- Date: 6 October 1984 – 12 October 1985
- Countries: France Soviet Union Italy Romania Tunisia Spain

Tournament statistics
- Champions: France
- Grand Slam: France
- Matches played: 16

= 1984–85 FIRA Trophy =

European rugby union championship

The 1984–85 FIRA Trophy was the 25th edition of a European rugby union championship for national teams.

The tournament was won by France, with a Grand Slam, finishing ahead of Soviet Union and Italy.
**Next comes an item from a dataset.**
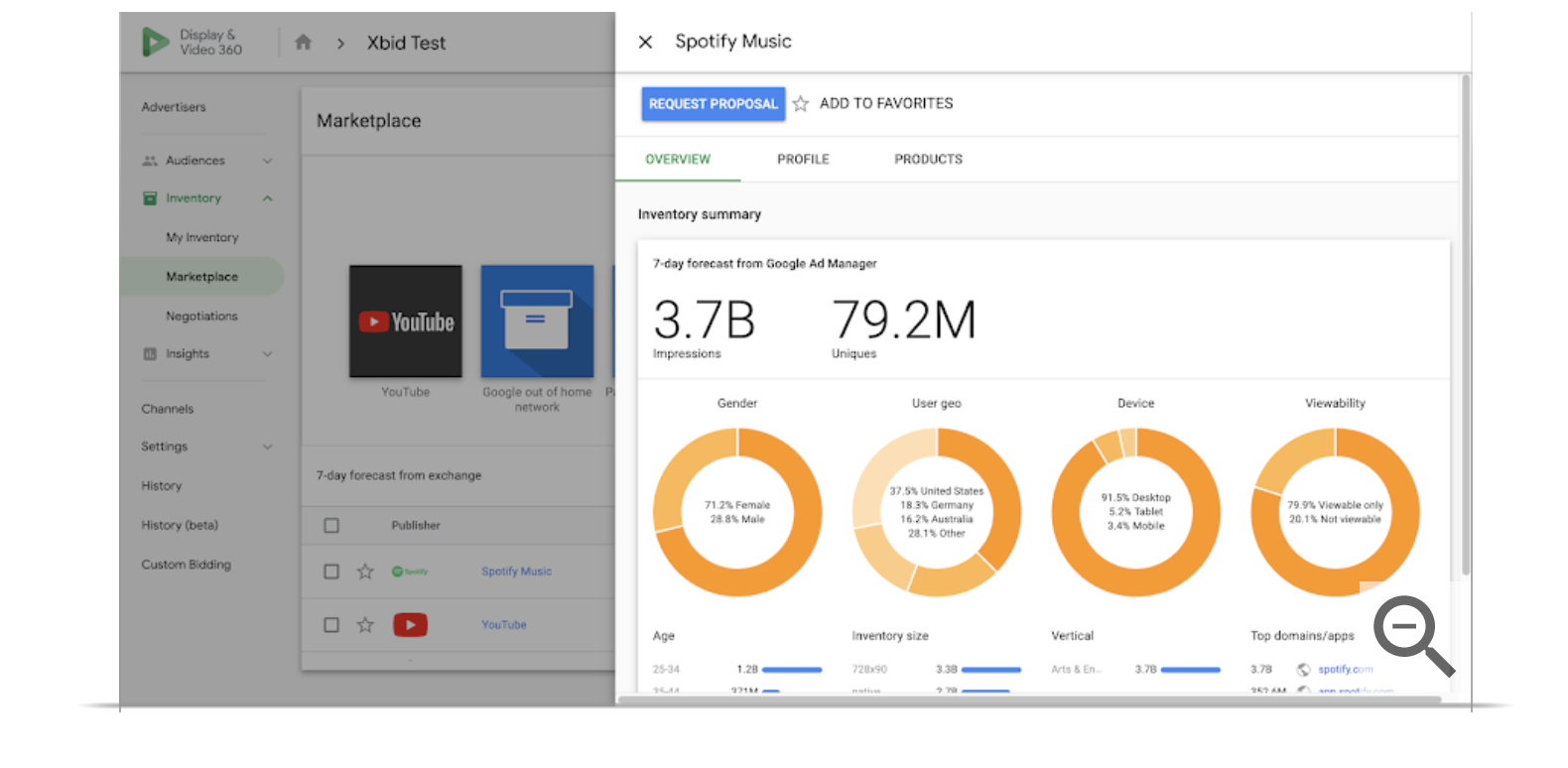Close the Spotify Music panel
The width and height of the screenshot is (1568, 768).
[645, 42]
Romania could not make "Top 3" for very first time ever, due to inferior points difference in head-to-head games with Soviet Union and Italy.

As it was initially agreed, Division 1 would be shrunk to 5 teams for next edition. That's why Spain and Tunisia which finished as 5th and 6th, were relegated and replaced by Portugal which won the Second Division and got promoted.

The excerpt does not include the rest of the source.